## begin EXCERPT PROVIDED

Coal miners in Australia strike over job safety
 
BY BOB AIKEN  
SYDNEY, Australia, June 9—Workers at the Anglo Coal’s Dawson mine near Moura, in central Queensland, went on a series of protest strikes in mid-May as part of their fight for a new contract. Health and safety questions, including extended shift rosters and mandatory “fitness” tests, are at the heart of the dispute.

These issues have been brought into sharper focus by the death on April 9 of Jason Blee at Anglo Coal’s Moranbah North mine, also in central Queensland.

With coal prices and exports booming, coal production in Australia has jumped nearly 40 percent over the past decade. The Construction, Forestry, Mining and Energy Union (CFMEU), the main coal mining union, has charged that imposition of longer hours, growing use of workers hired through contract companies, and the use of contract supervisors, as part of the bosses' productivity drive, has undermined safety standards across the industry. The CFMEU estimates that about one-third of the workforce in New South Wales mines are now contractors.

Productivity in coal mining—output per worker—increased by 90 percent between 1993 and 2003. Over the same 10-year period there were 191 mining fatalities (across both coal and metals mining) in the country.

Blee, a 33-year-old contract worker, was crushed by a shuttle car—the fourth miner killed over the past year in Australia. The results of an inquiry into his death, which involves CFMEU safety officers, have yet to be reported. The Mackay Daily Mercury reported that several hundred people attended his funeral, April 16, including many coal miners.

There were seven potentially fatal incidents at the Moranbah North mine in the last half of 2006, according to CFMEU safety officer Steve Smyth, including a roof collapse that trapped seven miners in September. After Blee’s death, the Minister of Mines in Queensland's Australian Labor Party state government, Geoffrey Wilson, announced that safety audits would be carried out at all coal mines in the state.

Since then CFMEU safety officer Tim Whyte has accused state government mining inspectors of failing to issue official safety warnings twice—over a safety switch fault in some shuttle cars that has been discovered during the Blee inquiry; and over a breathing apparatus failure during a smoke inhalation incident at the Oakey Creek #1 mine May 18.

## end EXCERPT PROVIDED

### DIRECTIVE
Pick up the article on the Australian coal miners' strike after its last sentence and continue writing it. The data on this page comes from a separate source, unrelated to the article on the Australian coal miners' strike.

## begin DATA LINES

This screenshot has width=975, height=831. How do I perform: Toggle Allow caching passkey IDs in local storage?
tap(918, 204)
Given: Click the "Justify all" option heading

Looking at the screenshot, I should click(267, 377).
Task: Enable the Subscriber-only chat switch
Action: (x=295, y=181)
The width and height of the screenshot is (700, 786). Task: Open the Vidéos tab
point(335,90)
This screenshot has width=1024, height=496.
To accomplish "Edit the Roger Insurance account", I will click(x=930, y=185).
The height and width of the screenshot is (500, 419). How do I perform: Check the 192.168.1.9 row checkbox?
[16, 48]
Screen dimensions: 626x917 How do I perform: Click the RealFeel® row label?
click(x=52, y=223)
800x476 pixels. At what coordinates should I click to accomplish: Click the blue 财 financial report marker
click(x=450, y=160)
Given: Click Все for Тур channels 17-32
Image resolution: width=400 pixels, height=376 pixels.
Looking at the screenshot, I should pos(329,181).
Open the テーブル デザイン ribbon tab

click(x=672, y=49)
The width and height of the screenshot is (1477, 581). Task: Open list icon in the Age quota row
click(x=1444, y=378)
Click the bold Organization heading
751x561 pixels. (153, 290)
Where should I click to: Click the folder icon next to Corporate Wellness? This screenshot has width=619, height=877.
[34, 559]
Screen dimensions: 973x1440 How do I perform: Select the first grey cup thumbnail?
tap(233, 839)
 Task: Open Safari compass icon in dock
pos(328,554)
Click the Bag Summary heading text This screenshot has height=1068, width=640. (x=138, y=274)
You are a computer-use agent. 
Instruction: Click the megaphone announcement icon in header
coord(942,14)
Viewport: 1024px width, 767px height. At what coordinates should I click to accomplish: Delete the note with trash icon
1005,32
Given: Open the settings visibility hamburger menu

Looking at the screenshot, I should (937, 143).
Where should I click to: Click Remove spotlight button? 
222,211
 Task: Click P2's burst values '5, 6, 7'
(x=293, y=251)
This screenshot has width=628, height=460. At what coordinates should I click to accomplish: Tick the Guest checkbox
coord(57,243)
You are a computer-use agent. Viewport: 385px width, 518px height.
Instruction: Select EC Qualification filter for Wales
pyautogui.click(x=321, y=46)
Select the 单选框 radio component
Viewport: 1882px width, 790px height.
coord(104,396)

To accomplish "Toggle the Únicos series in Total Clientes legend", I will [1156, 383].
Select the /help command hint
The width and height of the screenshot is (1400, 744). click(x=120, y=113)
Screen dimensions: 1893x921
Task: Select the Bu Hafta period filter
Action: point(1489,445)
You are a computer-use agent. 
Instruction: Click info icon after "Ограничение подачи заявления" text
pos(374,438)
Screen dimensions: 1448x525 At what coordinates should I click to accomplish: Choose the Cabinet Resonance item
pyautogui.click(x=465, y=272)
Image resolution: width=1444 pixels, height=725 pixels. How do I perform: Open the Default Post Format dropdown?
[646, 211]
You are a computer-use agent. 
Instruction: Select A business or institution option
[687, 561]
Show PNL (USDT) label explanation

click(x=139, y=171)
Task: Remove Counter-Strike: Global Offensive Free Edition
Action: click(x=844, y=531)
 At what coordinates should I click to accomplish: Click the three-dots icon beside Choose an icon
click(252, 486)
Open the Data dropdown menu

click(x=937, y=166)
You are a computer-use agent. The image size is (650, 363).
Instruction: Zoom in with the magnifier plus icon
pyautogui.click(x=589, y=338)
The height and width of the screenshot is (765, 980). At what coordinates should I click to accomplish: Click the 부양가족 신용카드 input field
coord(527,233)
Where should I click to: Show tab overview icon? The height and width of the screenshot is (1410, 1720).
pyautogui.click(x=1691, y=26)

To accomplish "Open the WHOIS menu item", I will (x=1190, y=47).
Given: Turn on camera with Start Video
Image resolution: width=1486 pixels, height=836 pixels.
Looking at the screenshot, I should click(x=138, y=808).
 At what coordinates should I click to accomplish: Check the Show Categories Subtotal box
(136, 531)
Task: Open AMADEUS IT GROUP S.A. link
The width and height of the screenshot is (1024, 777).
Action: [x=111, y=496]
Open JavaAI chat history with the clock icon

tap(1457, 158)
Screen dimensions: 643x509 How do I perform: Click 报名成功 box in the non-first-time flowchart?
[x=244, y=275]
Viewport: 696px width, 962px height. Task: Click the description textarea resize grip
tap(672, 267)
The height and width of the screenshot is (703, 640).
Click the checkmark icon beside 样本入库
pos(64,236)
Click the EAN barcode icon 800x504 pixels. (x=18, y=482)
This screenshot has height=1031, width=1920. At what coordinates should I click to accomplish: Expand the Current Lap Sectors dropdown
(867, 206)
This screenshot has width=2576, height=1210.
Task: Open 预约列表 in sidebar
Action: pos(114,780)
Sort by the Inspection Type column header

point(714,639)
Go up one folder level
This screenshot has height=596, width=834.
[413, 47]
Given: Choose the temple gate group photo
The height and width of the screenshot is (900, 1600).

## end DATA LINES

### WRITTEN REPLY
Workers at the Dawson mine want to retain their current three days on, three days off shift rosters, while the company has proposed an eight days on, eight days off pattern. The company is also demanding only two half-hour breaks over a 12-hour shift. Many miners, particularly those hired by contract companies, also drive up to two to three hours each way to get to Dawson or other mines, on top of a 12-hour shift, making fatigue a serious concern for workers.

Queensland CFMEU vice president Glenn Power told the Militant in a June 1 phone interview that negotiations over a collective agreement at the mine had been going on since last October, and that further stoppages would be organized in June if a settlement wasn’t reached with Anglo Coal. The main sticking point, he said, was the company’s insistence on including a clause that would require workers to undergo a rigorous “fitness for duty” test carried out by company doctors, without union health and safety representatives being involved. “We see it as a termination clause,” Power said. The average age of the workforce at Dawson is 49. Collective agreements between the unions and coal companies exist at almost all coal mines in Australia.

The expansion of coal production is stretching rail transport and coal loading ports to the limit—three-quarters of Australia’s coal production is exported. There are currently around 150 ships waiting off Australia’s east coast to load exported coal. Now, with loading quotas for the coal companies being cut by port authorities, the bosses are threatening cuts in production and layoffs at a number of mines.

Announcements have been made of 79 jobs to be cut at the Austar mine near Newcastle, and 250 at three Coal and Allied (Rio Tinto) mines in the Hunter Valley north of Newcastle. Anglo Coal is threatening to lay off 100 workers at its Bundoora mine, in central Queensland, blaming coal shipping delays.

Linda Harris contributed to this article.